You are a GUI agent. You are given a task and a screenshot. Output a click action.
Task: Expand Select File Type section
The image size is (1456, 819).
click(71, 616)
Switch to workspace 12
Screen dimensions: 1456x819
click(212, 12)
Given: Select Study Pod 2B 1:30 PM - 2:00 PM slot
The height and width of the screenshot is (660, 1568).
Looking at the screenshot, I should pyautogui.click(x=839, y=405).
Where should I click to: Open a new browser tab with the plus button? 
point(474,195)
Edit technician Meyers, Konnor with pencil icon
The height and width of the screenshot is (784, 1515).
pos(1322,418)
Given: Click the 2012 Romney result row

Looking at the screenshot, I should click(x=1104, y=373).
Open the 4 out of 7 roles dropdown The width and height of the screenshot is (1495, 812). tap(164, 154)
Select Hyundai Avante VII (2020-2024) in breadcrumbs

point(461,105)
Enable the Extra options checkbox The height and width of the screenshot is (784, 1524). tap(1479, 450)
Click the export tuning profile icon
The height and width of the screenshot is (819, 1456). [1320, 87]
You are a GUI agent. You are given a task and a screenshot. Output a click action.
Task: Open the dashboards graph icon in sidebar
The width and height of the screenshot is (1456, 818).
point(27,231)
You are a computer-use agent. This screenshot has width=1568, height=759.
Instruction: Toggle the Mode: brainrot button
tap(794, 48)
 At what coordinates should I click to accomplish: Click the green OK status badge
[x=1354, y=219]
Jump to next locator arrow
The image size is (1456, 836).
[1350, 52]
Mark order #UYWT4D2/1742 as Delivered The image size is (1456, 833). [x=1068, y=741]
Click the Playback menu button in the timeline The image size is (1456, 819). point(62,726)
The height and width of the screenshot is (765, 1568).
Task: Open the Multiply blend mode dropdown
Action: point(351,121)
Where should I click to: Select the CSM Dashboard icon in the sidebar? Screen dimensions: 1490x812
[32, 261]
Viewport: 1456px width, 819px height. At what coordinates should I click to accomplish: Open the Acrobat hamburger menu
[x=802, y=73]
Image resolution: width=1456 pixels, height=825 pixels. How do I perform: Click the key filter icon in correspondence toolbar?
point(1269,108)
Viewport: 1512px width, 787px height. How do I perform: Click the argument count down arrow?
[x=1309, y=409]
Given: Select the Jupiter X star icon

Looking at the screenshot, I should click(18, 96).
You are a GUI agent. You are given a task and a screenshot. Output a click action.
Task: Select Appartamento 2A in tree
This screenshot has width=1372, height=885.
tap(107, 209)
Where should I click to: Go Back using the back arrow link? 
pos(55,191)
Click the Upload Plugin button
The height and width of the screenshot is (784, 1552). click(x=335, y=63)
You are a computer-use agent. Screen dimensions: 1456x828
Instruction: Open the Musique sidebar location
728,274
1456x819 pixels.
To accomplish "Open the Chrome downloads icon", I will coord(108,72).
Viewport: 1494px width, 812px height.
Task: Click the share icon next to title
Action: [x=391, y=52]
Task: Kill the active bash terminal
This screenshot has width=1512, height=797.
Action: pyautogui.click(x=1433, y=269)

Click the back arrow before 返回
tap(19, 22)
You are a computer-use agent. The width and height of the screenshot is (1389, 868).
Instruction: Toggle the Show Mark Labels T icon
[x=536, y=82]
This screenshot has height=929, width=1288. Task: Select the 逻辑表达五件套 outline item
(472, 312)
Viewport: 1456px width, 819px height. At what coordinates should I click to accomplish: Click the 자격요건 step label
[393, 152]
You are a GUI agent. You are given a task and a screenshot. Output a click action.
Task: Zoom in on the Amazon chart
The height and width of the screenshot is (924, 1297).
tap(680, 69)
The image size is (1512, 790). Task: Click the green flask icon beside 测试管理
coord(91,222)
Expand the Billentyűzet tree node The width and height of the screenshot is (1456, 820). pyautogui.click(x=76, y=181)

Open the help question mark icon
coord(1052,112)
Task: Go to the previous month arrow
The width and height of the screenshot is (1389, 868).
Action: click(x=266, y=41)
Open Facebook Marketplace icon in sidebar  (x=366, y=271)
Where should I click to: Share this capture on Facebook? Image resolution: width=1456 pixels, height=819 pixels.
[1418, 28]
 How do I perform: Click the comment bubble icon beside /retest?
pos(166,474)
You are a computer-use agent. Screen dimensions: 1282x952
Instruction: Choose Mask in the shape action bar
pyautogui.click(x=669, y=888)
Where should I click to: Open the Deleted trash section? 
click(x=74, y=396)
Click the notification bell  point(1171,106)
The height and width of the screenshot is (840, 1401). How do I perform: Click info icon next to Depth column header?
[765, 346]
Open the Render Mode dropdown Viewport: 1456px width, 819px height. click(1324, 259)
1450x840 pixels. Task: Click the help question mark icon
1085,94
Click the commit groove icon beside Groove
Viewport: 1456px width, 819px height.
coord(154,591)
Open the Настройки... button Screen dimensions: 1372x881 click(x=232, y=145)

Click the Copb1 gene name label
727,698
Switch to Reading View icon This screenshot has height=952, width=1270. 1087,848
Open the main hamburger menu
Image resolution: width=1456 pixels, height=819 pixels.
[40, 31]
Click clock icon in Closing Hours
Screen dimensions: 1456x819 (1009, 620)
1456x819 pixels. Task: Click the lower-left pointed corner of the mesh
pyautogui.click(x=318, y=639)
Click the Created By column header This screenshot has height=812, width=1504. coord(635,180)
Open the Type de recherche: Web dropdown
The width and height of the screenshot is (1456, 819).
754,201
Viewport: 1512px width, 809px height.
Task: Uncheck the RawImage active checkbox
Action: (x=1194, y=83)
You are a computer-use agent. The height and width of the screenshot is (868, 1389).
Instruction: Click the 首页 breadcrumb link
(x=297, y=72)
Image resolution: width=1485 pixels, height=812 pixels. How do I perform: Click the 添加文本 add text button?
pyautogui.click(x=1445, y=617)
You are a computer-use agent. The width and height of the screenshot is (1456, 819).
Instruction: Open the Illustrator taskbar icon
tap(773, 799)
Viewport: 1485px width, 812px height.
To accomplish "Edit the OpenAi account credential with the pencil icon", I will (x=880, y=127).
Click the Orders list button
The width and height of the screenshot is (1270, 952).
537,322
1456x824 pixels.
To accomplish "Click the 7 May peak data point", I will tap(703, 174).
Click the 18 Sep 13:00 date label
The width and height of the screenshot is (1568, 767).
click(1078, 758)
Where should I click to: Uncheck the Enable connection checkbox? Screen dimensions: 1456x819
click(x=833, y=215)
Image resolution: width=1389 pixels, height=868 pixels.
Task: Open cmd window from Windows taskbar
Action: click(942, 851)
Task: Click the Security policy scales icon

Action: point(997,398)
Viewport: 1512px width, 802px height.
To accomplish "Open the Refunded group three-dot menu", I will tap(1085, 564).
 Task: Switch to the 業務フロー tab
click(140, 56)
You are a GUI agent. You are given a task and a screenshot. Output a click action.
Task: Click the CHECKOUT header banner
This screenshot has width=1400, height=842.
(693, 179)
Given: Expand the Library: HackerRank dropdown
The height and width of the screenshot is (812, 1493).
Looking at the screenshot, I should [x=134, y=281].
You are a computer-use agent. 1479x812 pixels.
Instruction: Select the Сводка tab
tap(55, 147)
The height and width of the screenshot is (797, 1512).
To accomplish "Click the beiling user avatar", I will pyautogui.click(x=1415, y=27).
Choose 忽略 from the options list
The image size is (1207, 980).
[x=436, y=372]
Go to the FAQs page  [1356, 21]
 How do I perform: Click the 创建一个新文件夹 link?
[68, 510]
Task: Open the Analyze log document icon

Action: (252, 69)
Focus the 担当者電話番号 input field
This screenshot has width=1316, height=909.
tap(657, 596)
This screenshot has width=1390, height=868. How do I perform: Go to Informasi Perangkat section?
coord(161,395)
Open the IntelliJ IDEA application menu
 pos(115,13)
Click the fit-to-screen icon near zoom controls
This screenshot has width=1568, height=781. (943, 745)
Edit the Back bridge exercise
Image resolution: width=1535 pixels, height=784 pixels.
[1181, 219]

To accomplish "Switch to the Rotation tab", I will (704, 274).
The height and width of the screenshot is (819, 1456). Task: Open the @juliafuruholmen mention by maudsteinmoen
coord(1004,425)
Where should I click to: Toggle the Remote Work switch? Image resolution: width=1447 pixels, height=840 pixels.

▶ **YOUR OBJECTIVE**
Pull every line with the string "options" out of the material.

▶ **RESPONSE AREA**
Enable the Extra options checkbox The height and width of the screenshot is (784, 1524). tap(1479, 450)
Choose 忽略 from the options list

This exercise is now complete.